The track (and music video) leads with Rihanna's smoky vocals. The mellow piano timbre that starts shortly after she begins singing sets a melancholy tone, as the camera pans from a close-up of Rihanna's face against a backdrop of fire, to a sleeping couple (Megan Fox and Dominic Monaghan) spooning in bed, then to Megan Fox holding a ball of fire in her hand. Fox's position of her body as she sits with her hands outstretched reminds me of when Muslims make du'a (perform a specific kind of prayer), or of a meditation pose. Rihanna's vocals, the sleeping couple, and Fox on fire all combine to present an appearance of peace that is churning with conflict underneath the surface. Rihanna's gaze is initially downcast as she accusingly sings "Just gonna stand there and watch me burn"; she raises her gaze as she confronts-- her partner? the audience? communities that allow structural and intimate violence to continue through collusion with oppression?-- the camera with a defiant "Well that's alright because I like the way it hurts."

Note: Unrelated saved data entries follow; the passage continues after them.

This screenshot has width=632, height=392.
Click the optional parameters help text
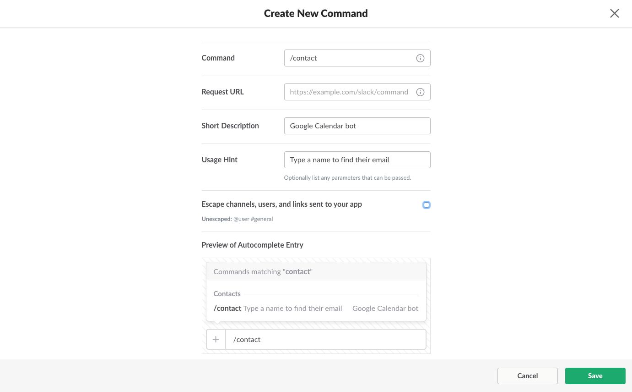point(347,178)
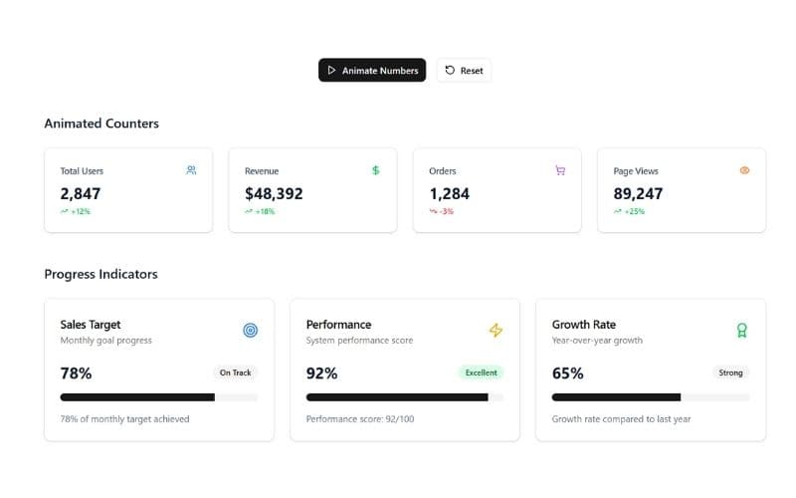Viewport: 796px width, 498px height.
Task: Click the Excellent status badge
Action: [x=481, y=373]
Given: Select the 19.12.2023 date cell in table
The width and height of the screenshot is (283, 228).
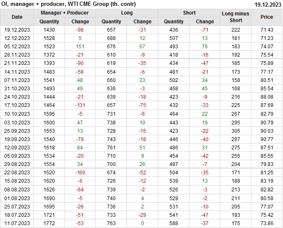Looking at the screenshot, I should click(17, 30).
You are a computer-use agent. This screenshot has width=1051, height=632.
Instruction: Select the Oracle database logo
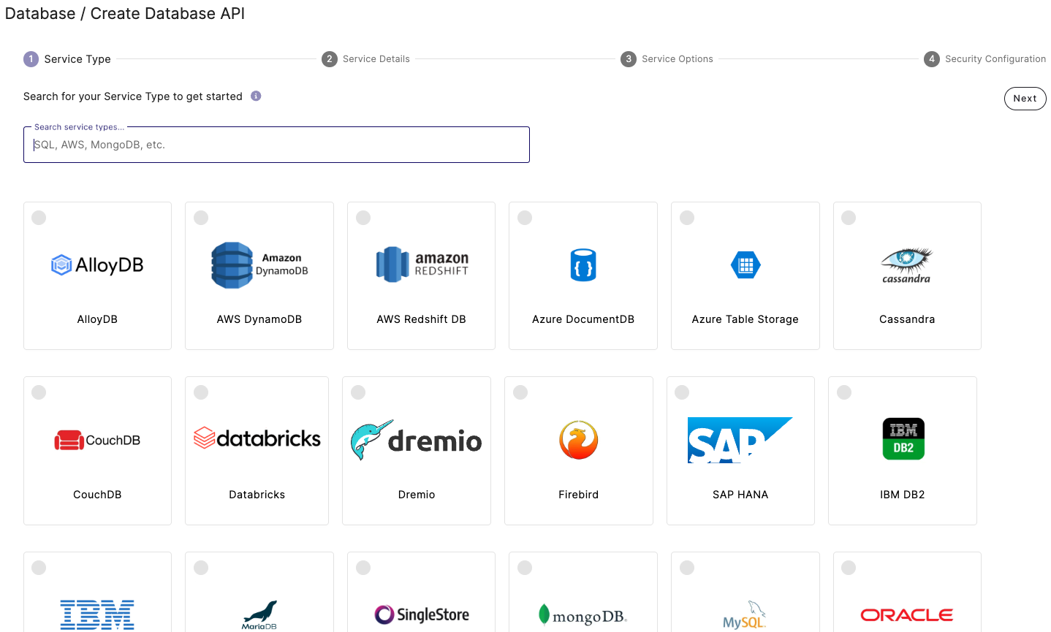(906, 614)
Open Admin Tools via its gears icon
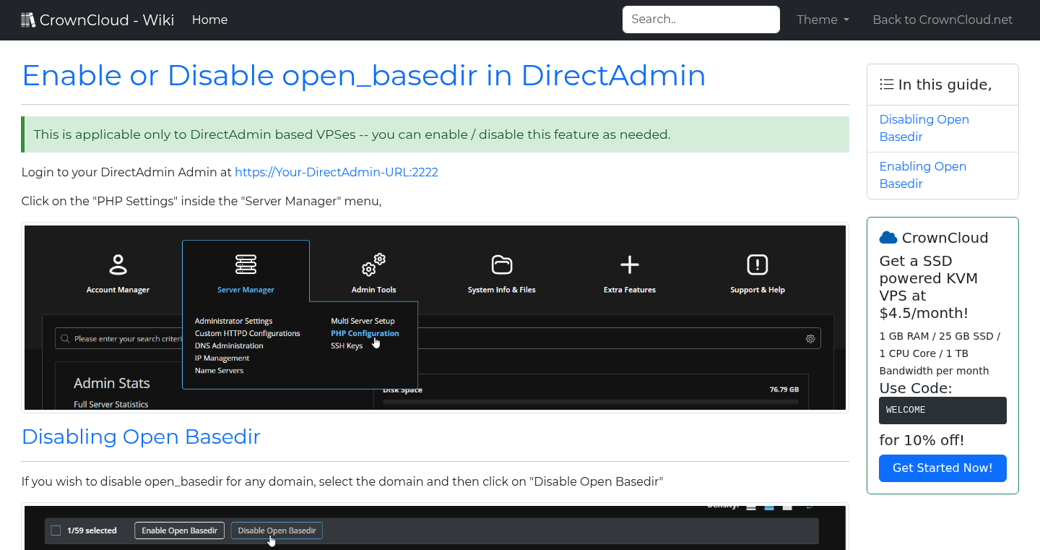The height and width of the screenshot is (550, 1040). (373, 265)
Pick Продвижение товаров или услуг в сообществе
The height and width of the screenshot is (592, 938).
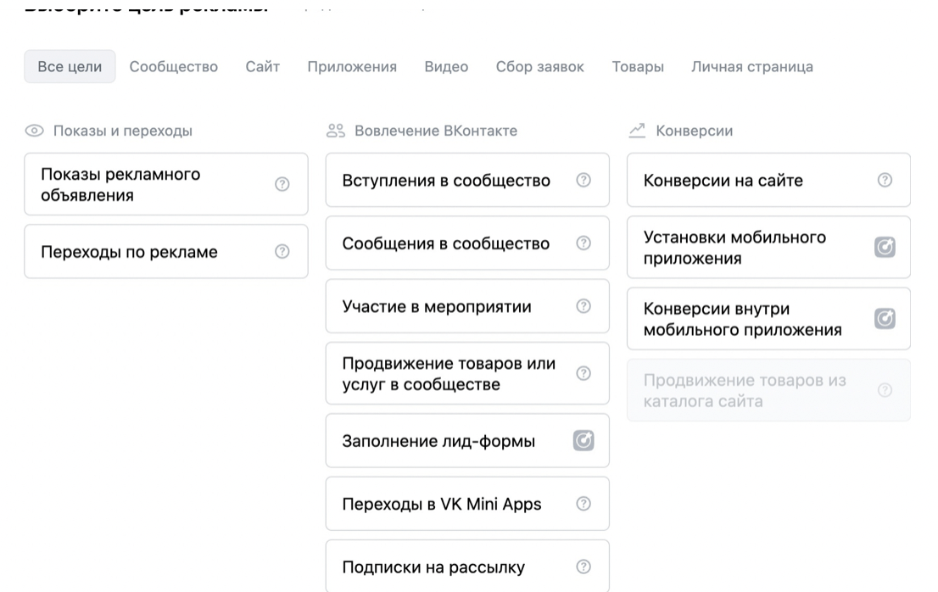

The accompaniment falls, Fox's eyes open, and Eminem starts rapping against a background of syncopated beats and a layering of guitars. Fox sees a number written in marker on Monaghan's hand, and she confronts her partner in a rage. The rest of the video shows their violent confrontations punctuated with sex scenes and Fox's withdrawal and statements that she is going to leave, Monaghan's increasingly violent attempts to bring her back into their relationship, shoplifting at the local liquor store and making out in lawn chairs drinking the stolen cheap vodka. The lyrics begin with Eminem making the disclaimer that he "can't tell you what it really is, [he can] only tell you what it feels like"-- a position that implicitly problematizes concepts like academic objectivity.

In a country where class is rarely addressed head-on, it is clear that this couple is not affluent. Their environment and clothes code them as working class/ lower middle-class. As blogger Brownfemipower pointed out (in a series of internet posts that are not currently available to be linked to), the structural violence that Eminem and his former partner Kimberley Scott/Mathers faced as poor/working class people is important to address when talking about intimate violence. Eminem was also famously abused by his mother. The wrenching love between two people who are working class/poor, who face structural violence from the state and the sheer desperation of surviving, not only often mirrors that violence within the relationship but it also becomes one of the few sources of support and love, however flawed that love and relationship may be. While Eminem is white and his status as a white rapper has been hotly contested as purely a source of privilege, the intersections of his whiteness/maleness and class background produce a more complicated understanding of his internalization and externalization of violence. Rihanna's own background with a troubled relationship with her parents (particularly her father) and her abusive relationship with Chris Brown makes the video that much more complicated. While Eminem's voice might dominate the track, the lingering camera shots on Rihanna and Megan Fox center the women in a way that isn't really explored in simplistic condemnations of the video as glamorizing male violence against women. It is also clearly more complicated than oppressive readings that might state that Rihanna/ Megan Fox provoked violence-- there is an imbalance of power that the audience implicitly understands in a society build off the intersections of gendered oppression with capitalism, heteropatriarchy, racism, etc. The tender moments of the video (Fox and Monaghan sharing a sweet moment sketching in the air) are brought into stark relief against the slow motion violence and literal burning of the characters.

The song and the video are a musically and visually compelling collaboration between two people involved in abusive relationships, both of whom come from variously marginalized backgrounds (Eminem as Usian white working class man with a mother with a mental illness; and Rihanna the middle-class woman from Barbados with divorced parents and a father with a substance abuse problem).